SEANCE DU 21 DECEMBRE 2000
TRANSPOSITION PAR ORDONNANCES
DE DIRECTIVES COMMUNAUTAIRES
Adoption des conclusions
d'une commission mixte paritaire
M. le président.
L'ordre du jour appelle la discussion des conclusions du rapport (n° 132,
2000-2001) de la commission mixte paritaire chargée de proposer un texte sur
les dispositions restant en discussion du projet de loi portant habilitation du
Gouvernement à transposer, par ordonnances, des directives communautaires et à
mettre en oeuvre certaines dispositions du droit communautaire.
Dans la discussion générale, la parole est à M. le rapporteur.
M. Daniel Hoeffel,
rapporteur pour le Sénat de la commission mixte paritaire.
Monsieur le
président, monsieur le ministre, mes chers collègues, nous voici donc au terme
d'une procédure qui va nous conduire dans quelques instants à habiliter le
Gouvernement à transposer par ordonnances une cinquantaine de directives.
Après une lecture de ce texte dans chaque assemblée, peu de dispositions
demeuraient en discussion et trois posaient en réalité des difficultés.

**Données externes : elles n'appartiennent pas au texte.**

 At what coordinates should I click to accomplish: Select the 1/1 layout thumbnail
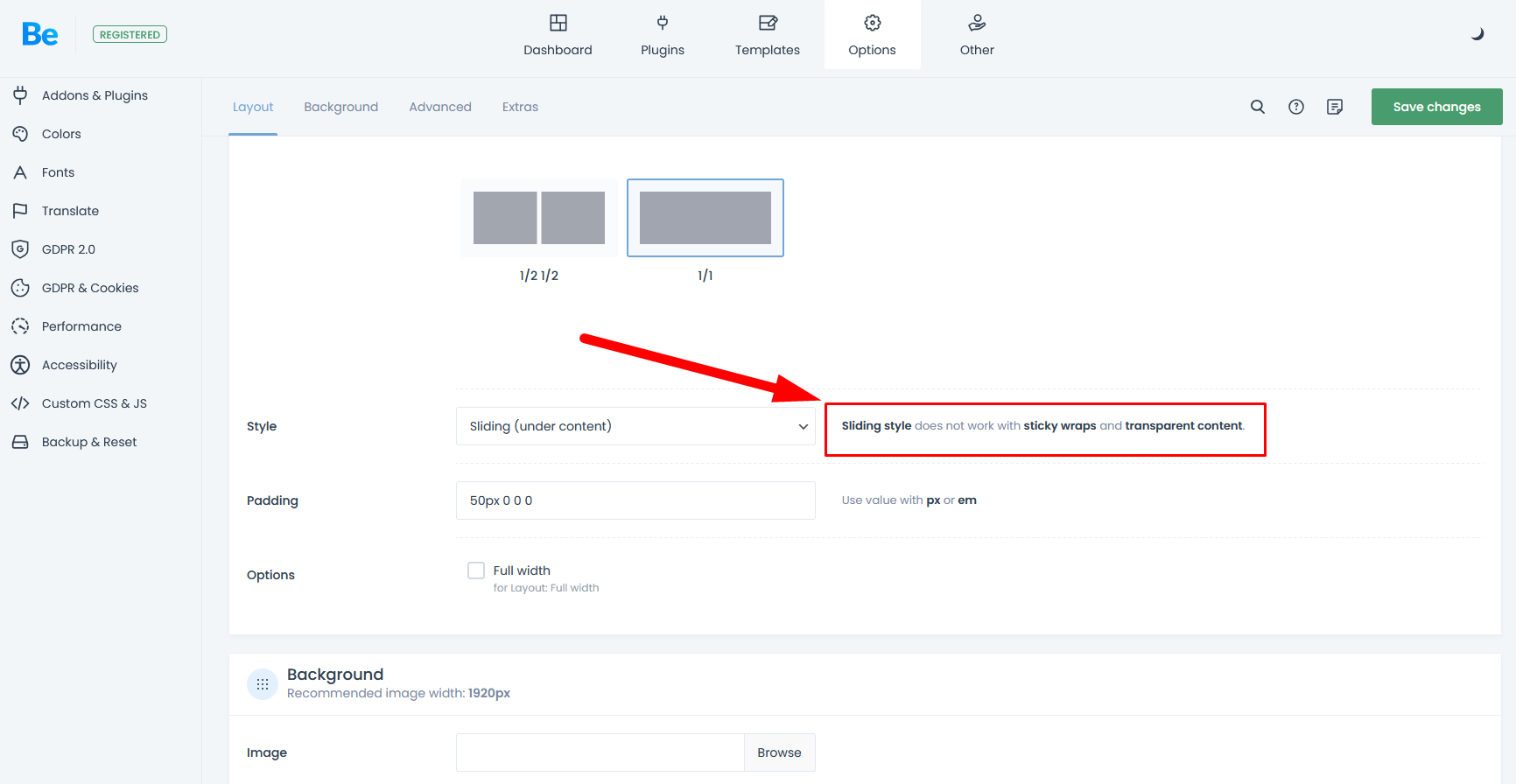(x=705, y=218)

En première lecture, le Sénat avait écarté de la liste des directives que le
Gouvernement pouvait transposer par ordonnances la directive Natura 2000 et la
directive sur les services postaux. Nous avons en effet estimé que ces
directives méritaient un débat devant le Parlement, qui ne pouvait se contenter
de ratifier les ordonnances du Gouvernement.

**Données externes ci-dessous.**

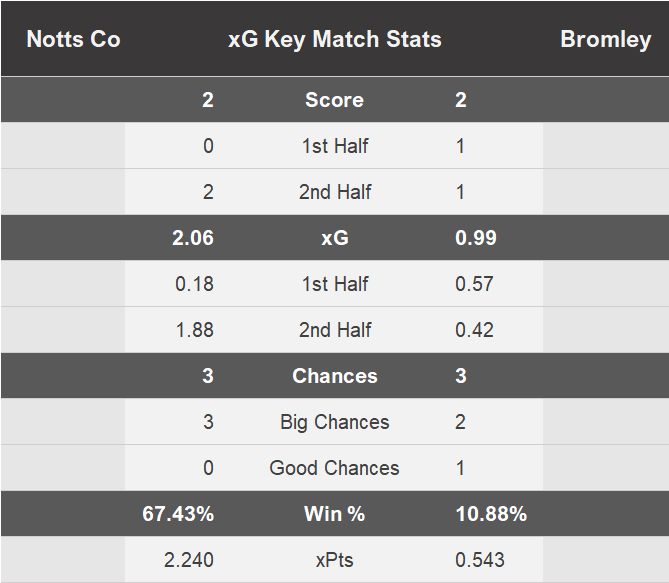Select the Big Chances row label
The image size is (669, 583).
[334, 422]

Nous avons aussi réduit les délais donnés au Gouvernement pour prendre les
ordonnances et déposer les projets de loi de ratification. Enfin, nous avons
écarté la possibilité pour le Gouvernement de prendre par ordonnances des
dispositions relatives aux péages routiers et autoroutiers.

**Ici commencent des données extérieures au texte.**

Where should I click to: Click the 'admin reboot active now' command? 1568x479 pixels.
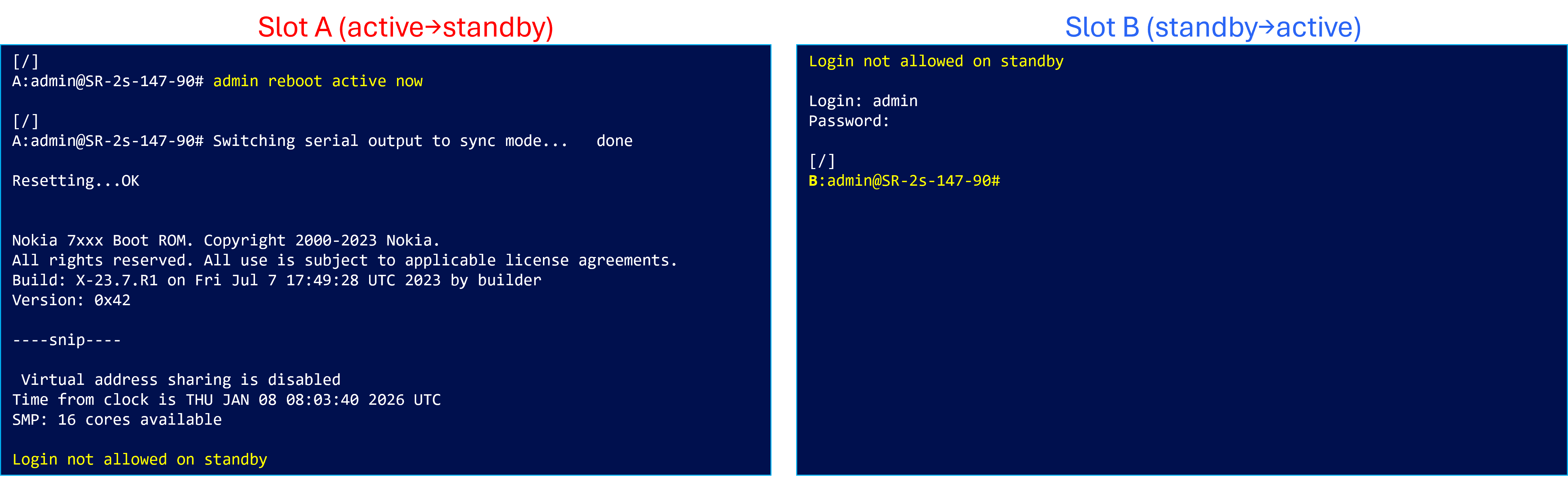click(x=317, y=81)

L'Assemblée nationale a accepté les propositions du Sénat concernant les
péages et les délais prévus pour prendre les ordonnances et déposer les projets
de loi de ratification. En revanche, elle a décidé de rétablir la directive sur
les services postaux et la directive Natura 2000 dans la liste des textes que
le Gouvernement pourrait transposer par ordonnances.
En ce qui concerne la directive Natura 2000, l'Assemblée nationale a cependant
tenté d'encadrer la transposition en définissant plus précisément les
dispositions que le Gouvernement devrait prendre. Elle a ainsi prévu une
consultation des organes délibérants des collectivités concernées avant la
notification des zones de protection spéciale.
Enfin, l'Assemblée nationale a inséré dans le projet de loi un article sans
aucun rapport avec le droit communautaire, qui limite au seul service universel
l'homologation par l'Autorité de régulation des tarifs de
télécommunications.
La commission mixte paritaire s'est réunie le 12 décembre dernier et elle est
parvenue à un accord. La directive Natura 2000 a été maintenue dans la liste de
celles que le Gouvernement pourrait transposer par ordonnances. Toutefois, sur
l'initiative de notre excellent collègue Ladislas Poniatowski, rapporteur pour
avis de la commission des affaires économiques, une précision complémentaire a
été apportée, à savoir l'obligation d'informer les autorités locales sur les
zones protégées ayant déjà fait l'objet d'une notification aux instances
communautaires.
D'une manière générale, nous espérons que les ordonnances seront prises en
lien avec tous les acteurs concernés par chacune des directives visées. Par
ailleurs, la directive sur les services postaux sera transposée non pas par
ordonnances - c'est un point important - mais après un débat devant le
Parlement.
Enfin - et c'est également important - la disposition quelque peu « cavalière
», à tous les sens du terme, sur les tarifs des télécommunications a été
retirée du texte.
Tel est le compromis auquel nous sommes parvenus et, qui dit compromis, dit
effort accompli à la fois par l'Assemblée nationale et par le Sénat.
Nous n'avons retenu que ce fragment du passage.